# REPLM: Document-Level In-Context Few-Shot Relation Extraction via Pre-Trained Language Models

![The overview of our REPLM framework](overview.png)

We used Python 3.8.5 in our experiments. 

You can install the requirement libraries via `pip install -r requirements.txt` into your new virtual Python environment.

## Data pre-processing

First step is to download the DocRED dataset, following the instructions from the [original repository](https://github.com/thunlp/DocRED/tree/master). As a result, you should have a new folder `./DocRED`.

Then you can run the pre-processing pipeline [DocRED_preprocess/main.sh](DocRED_preprocess/main.sh).

## Running our REPLM framework

Run the inference for L different sets of in-context few-shot examples (by changing <seed_no>):

`python extract_relations.py --relation <rel_id> --seed <seed_no> --experiments_main_folder experiment_<rel_id> --experiment_folder seed<seed_no>`

After running for different seeds, aggregate their results as follows: 

`python aggregate_extractions.py --temperature <temperature> --threshold <threshold> --experiments_main_folder experiment_<rel_id>`

This should yield `experiment_<rel_id>/aggretaged_predictions.csv`

## Running our REPLM framework on OpenAI's GPT models
As our REPLM framework is transferable to other LM backbones, you can easily replace the default LM with your favourite one, such as one of the GPT models from OpenAI. Specifically, if you want to experiment with `gpt-3.5-turbo`, you can run the inference via the following:

`python extract_relations_openai.py --model_name gpt-3.5-turbo --relation <rel_id> --seed <seed_no> --experiments_main_folder experiment_<rel_id> --experiment_folder seed<seed_no>`

**Important Note:** Don't forget to set `OPENAI_API_KEY` environment variable before running the experiments. 

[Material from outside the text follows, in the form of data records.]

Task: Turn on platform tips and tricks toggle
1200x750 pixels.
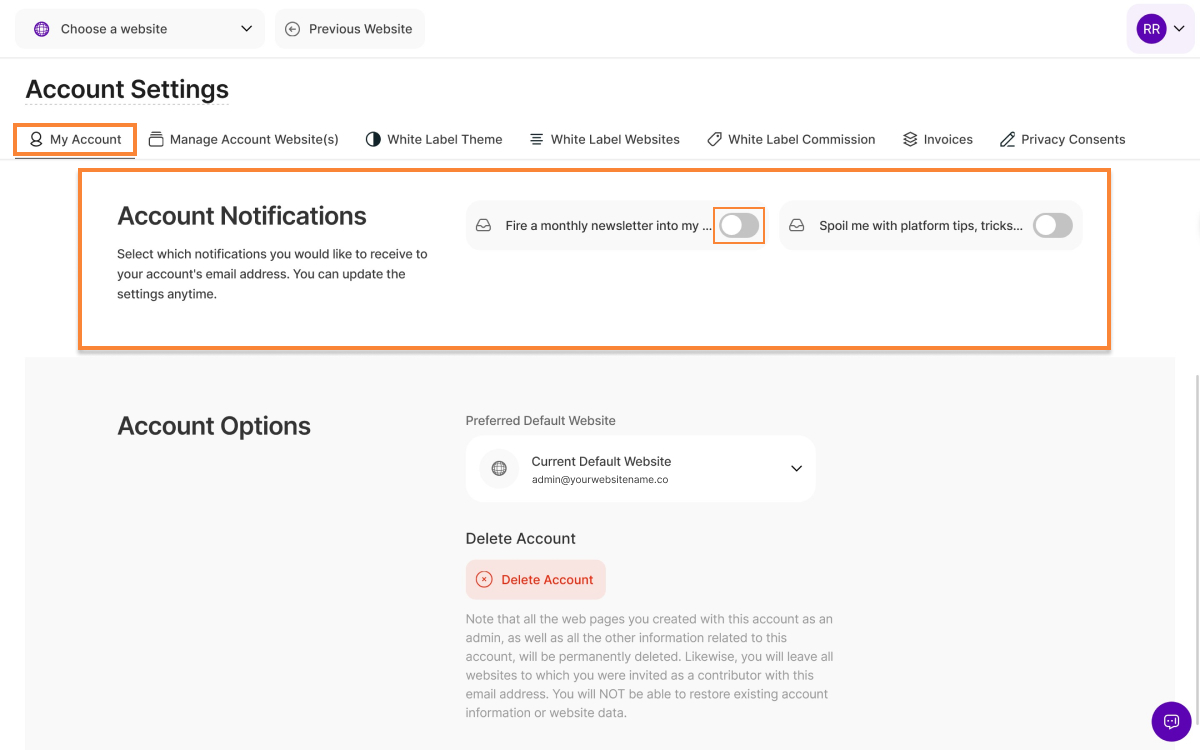Action: click(1052, 226)
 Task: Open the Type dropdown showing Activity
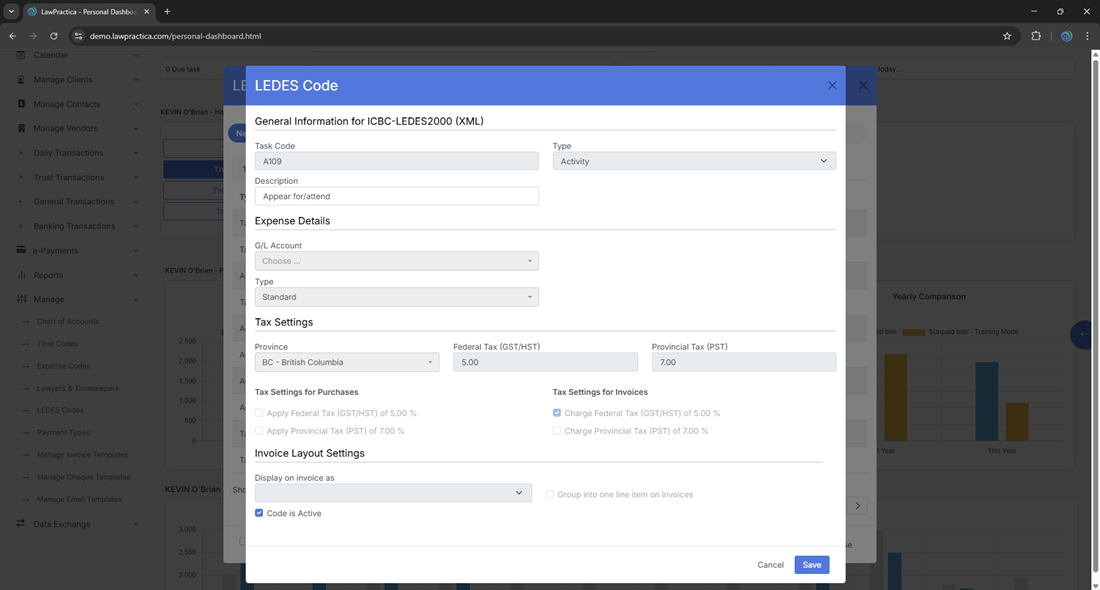[x=694, y=161]
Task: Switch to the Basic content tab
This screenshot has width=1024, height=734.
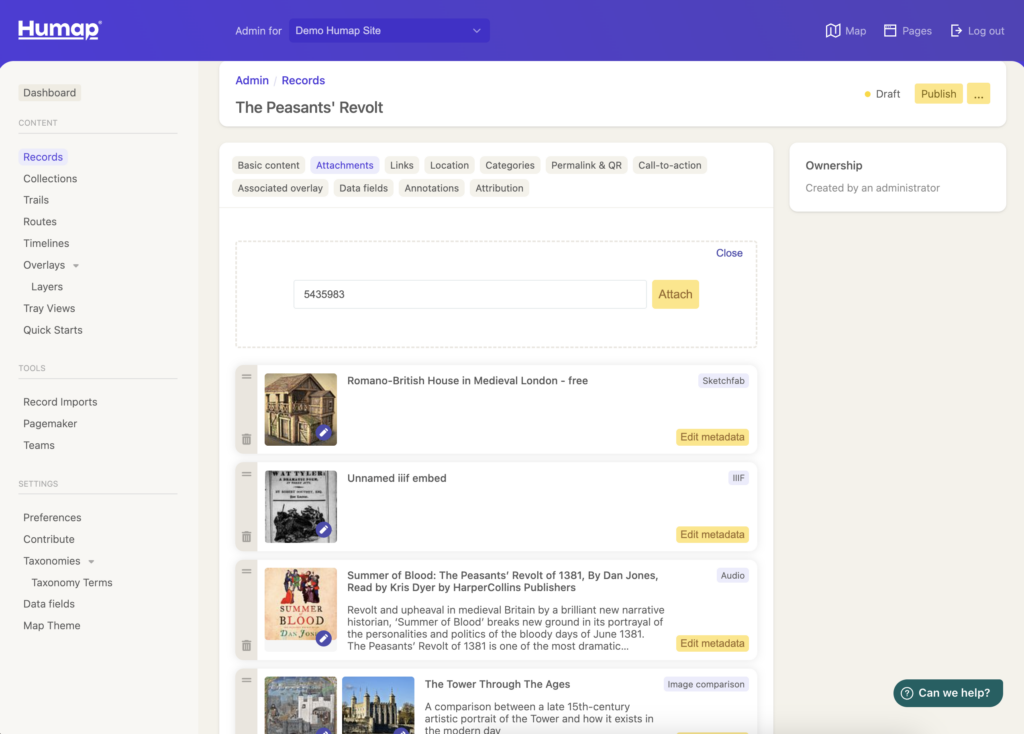Action: tap(268, 165)
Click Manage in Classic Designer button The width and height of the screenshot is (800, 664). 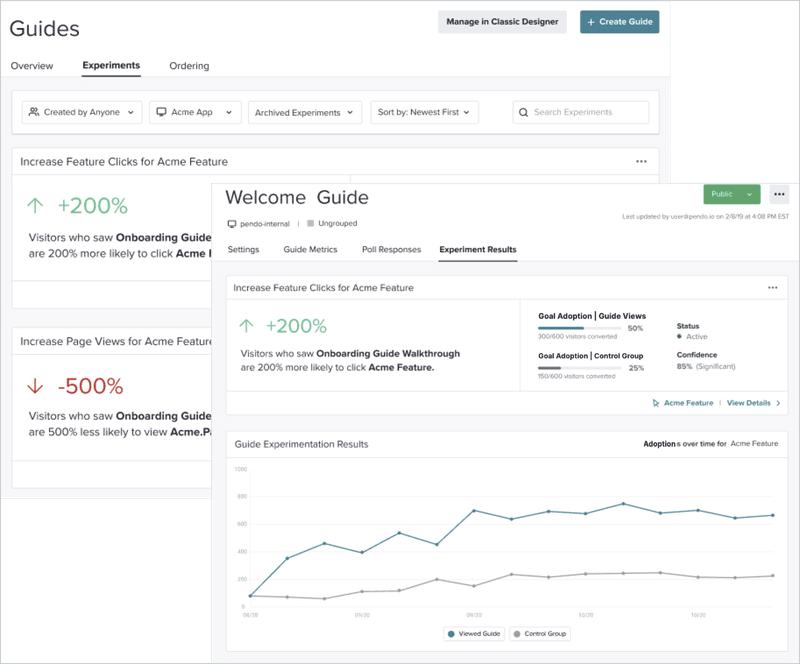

## Evaluation via external knowledge base

Extracted relations from DocRED can be further evaluated/compared from [WikiData](https://www.wikidata.org/).

To achieve this, first you need to clone [simple-wikidata-db](https://github.com/neelguha/simple-wikidata-db) and follow the steps there to have a local copy of WikiData. 
(**Of note:** One can ideally use the [online query service](https://query.wikidata.org) of WikiData instead of a local copy, however, it is too slow to run queries for thousands of extracted relations.)

For convenience we repeat the important steps here: 

- Open the `./simple-wikidata-db` directory, which you recently cloned.

- Fetch the most recent dump of WikiData

`wget https://dumps.wikimedia.org/wikidatawiki/entities/latest-all.json.gz`

- Run the process (Note: it's a CPU-heavy process)

`python simple_wikidata_db/preprocess_dump.py --input_file latest-all.json.gz --out_dir PROCESSED_DATA/ --num_lines_in_dump -1 --processes 200 --batch_size 250000`

- The local copy of WikiData should be ready at `./simple-wikidata-db/PROCESSED_DATA`

The final step is to compare the extracted relations against WikiData entries

`python pred_to_wikidata.py --pred_folder experiment_<rel_id> --pred_file aggregated_predictions.csv --rel_id <rel_id> -p_alias "simple-wikidata-db/PROCESSED_DATA/aliases" -p_rels "simple-wikidata-db/PROCESSED_DATA/entity_rels"` 

This should yield `experiment_<rel_id>/preds_in_wikidata.csv`, which lists the extracted relations from the documents that also appear in the knowledge base WikiData.